------ SOURCE MATERIAL ------

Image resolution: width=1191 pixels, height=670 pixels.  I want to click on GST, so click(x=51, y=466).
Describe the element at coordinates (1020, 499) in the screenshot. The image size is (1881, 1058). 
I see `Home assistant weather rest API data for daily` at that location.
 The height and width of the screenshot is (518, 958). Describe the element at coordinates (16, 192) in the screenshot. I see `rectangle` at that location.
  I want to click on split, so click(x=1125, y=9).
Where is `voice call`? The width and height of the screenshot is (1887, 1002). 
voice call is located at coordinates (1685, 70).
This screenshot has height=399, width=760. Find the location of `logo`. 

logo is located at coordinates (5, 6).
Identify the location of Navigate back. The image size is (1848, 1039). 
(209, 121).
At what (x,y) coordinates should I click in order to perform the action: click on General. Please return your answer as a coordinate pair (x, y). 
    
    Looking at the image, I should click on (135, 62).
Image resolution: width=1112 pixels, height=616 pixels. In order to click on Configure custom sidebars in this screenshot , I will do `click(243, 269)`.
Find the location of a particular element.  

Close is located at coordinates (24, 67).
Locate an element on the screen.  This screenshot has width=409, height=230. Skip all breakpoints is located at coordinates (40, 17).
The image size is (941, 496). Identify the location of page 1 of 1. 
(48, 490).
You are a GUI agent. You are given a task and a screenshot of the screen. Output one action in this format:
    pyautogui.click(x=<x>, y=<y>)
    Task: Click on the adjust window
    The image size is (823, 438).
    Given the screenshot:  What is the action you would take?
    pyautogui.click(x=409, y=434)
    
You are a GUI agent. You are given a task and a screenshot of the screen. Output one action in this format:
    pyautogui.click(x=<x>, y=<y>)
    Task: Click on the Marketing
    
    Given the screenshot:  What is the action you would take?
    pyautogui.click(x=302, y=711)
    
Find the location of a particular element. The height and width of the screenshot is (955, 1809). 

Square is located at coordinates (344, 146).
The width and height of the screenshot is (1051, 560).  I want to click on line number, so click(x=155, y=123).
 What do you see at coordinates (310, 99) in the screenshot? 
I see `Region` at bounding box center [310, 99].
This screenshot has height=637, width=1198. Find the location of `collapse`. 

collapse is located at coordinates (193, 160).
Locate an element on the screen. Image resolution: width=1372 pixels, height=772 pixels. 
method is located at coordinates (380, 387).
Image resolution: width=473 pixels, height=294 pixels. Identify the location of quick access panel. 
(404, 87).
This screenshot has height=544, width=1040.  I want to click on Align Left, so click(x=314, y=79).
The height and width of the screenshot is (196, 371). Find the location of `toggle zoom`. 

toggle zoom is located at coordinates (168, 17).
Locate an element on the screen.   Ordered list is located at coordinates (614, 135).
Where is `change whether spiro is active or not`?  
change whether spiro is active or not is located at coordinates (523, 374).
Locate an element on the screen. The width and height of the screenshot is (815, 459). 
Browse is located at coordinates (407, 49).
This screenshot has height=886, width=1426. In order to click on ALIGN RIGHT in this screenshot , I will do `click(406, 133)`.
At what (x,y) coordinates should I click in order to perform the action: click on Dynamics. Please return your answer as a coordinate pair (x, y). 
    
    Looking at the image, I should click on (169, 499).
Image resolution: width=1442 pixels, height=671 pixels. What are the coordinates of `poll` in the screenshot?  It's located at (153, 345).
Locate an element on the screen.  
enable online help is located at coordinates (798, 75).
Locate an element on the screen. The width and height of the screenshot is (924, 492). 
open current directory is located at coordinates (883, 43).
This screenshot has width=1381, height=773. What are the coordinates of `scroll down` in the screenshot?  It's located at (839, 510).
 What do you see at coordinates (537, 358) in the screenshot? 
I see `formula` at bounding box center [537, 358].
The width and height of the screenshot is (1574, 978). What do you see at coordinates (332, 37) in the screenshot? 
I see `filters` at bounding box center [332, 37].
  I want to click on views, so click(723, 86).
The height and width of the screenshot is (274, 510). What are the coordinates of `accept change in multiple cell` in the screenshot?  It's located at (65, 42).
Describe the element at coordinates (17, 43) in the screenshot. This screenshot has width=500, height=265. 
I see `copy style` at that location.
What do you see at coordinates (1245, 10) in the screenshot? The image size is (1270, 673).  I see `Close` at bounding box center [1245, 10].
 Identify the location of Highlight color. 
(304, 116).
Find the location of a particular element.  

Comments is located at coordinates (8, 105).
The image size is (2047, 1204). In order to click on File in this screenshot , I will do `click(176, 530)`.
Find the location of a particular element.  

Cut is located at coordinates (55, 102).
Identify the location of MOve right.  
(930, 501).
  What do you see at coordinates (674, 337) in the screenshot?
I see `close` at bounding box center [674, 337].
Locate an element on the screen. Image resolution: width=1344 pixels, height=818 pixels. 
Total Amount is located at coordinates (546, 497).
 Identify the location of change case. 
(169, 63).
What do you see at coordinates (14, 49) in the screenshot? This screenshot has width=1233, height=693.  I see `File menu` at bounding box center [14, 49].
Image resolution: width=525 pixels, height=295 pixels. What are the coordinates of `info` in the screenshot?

------

• TO BE DONE
Reproduce word for word the lines of the material between the line containing "What do you see at coordinates (1245, 10)" and the line containing "center [674, 337].", inclusive.

• TASK OUTPUT
What do you see at coordinates (1245, 10) in the screenshot? The image size is (1270, 673).  I see `Close` at bounding box center [1245, 10].
 Identify the location of Highlight color. 
(304, 116).
Find the location of a particular element.  

Comments is located at coordinates (8, 105).
The image size is (2047, 1204). In order to click on File in this screenshot , I will do `click(176, 530)`.
Find the location of a particular element.  

Cut is located at coordinates (55, 102).
Identify the location of MOve right.  
(930, 501).
  What do you see at coordinates (674, 337) in the screenshot?
I see `close` at bounding box center [674, 337].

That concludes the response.